Tracy Scott helped found Piceance Mustangs and still is a dues-paying member, but these days she keeps busy running the Steadfast Steeds Mustang Sanctuary on Glade Park. She joined Wilson in recently visiting the Piceance-East Douglas horse area and said she thinks the BLM is jumping the gun with its removal operation.

“I think they need to take more time to process what’s happening up there because it’s not as bad as they make it look publicly,” she said.

Scott said wild horses don’t need as much feed as domestic ones. She said that in starting the sanctuary, she learned both from Colorado State University and a BLM official that a wild horse being adopted needs 20 acres to graze when not receiving supplemental feed.

That is some seven times less than how much acreage per horse is on the Piceance-East Douglas range, she said.

Even with some of that range being rock and dirt, it’s still a lot more acreage per horse, she said.

The BLM says it also manages that range for other purposes, such as grazing, habitat for wildlife such as big game and greater sage-grouse, and oil and gas infrastructure.

Scott is upset that the BLM simply is moving forward with the removal operation rather than trying to work with the state and wild horse advocates to collaborate on management approaches.

She also pointed to the possibility that range and water conditions soon could improve, which would work against the BLM’s argument for moving fast to remove horses.

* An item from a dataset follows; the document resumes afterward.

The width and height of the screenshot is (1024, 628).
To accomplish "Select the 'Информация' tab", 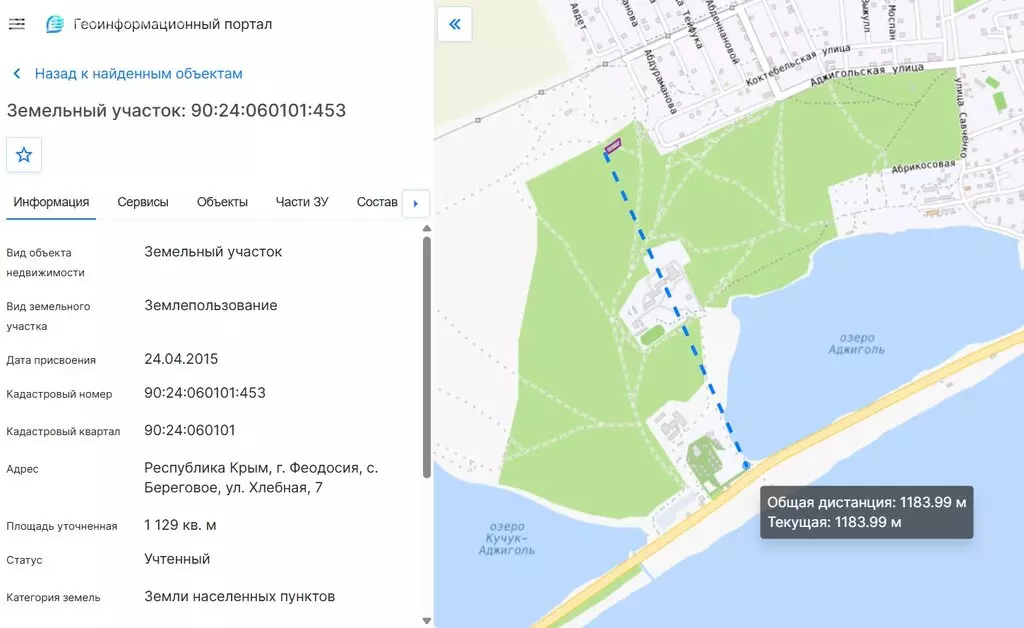I will coord(51,202).
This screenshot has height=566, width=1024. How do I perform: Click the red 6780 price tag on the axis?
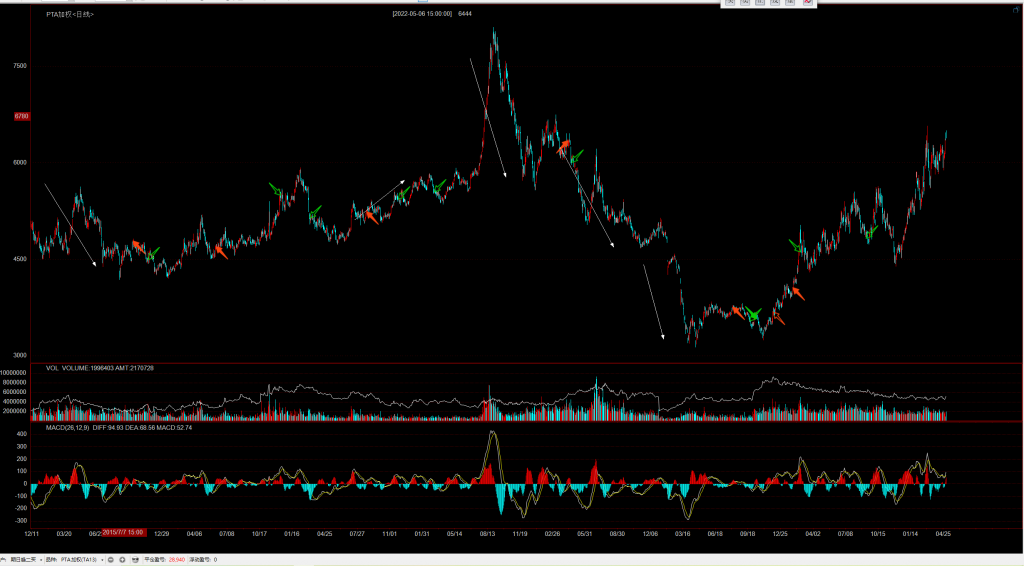click(x=21, y=116)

“We could get rain and the water could fill up and the grass could grow. It could happen that quick,” she said.

She said that last year, by the time the BLM began removing wild horses from the Sand Wash Basin west of Craig, ponds there were full again from recent rain, which “caused a huge uproar” among horse advocates. The BLM removed hundreds of horses there, citing drought and lack of forage.

So far, this year’s removal operation at Piceance-East Douglas, which began June 16, is moving slowly. None had yet been captured as of Thursday.

When Mills stopped Tuesday at a trap station that had been set up with fences around a water site used as bait, he was surprised to see no horses in the vicinity, where they previously had been congregating.

“This is not good,” he said.

But by Thursday, the trap site was showing more promise again. BLM spokesman Chris Maestas said Thursday that horses had returned to the area. BLM crews have slowly been adding corral panels to let the horses acclimate to them. Maestas said the hope is to start trapping operations by Monday.

Mills said that would involve someone watching horses and remotely triggering a gate that would close when horses are inside. Care would be taken to prevent situations such as separating foals from their mothers, and crews would move in quickly to process captured horses.

Bait-trapping is by its nature a deliberate, slow-moving process that’s likely to net horses numbering in the dozens in total, not the hundreds, as is typical with helicopter-based operations.

Operations using helicopters also tend to draw more opposition from wild horse advocates, and the closer the BLM gets to sending ’copters up into the air at Piceance-East Douglas, the more the debate over its plans to sharply reduce horse numbers is likely to heat up.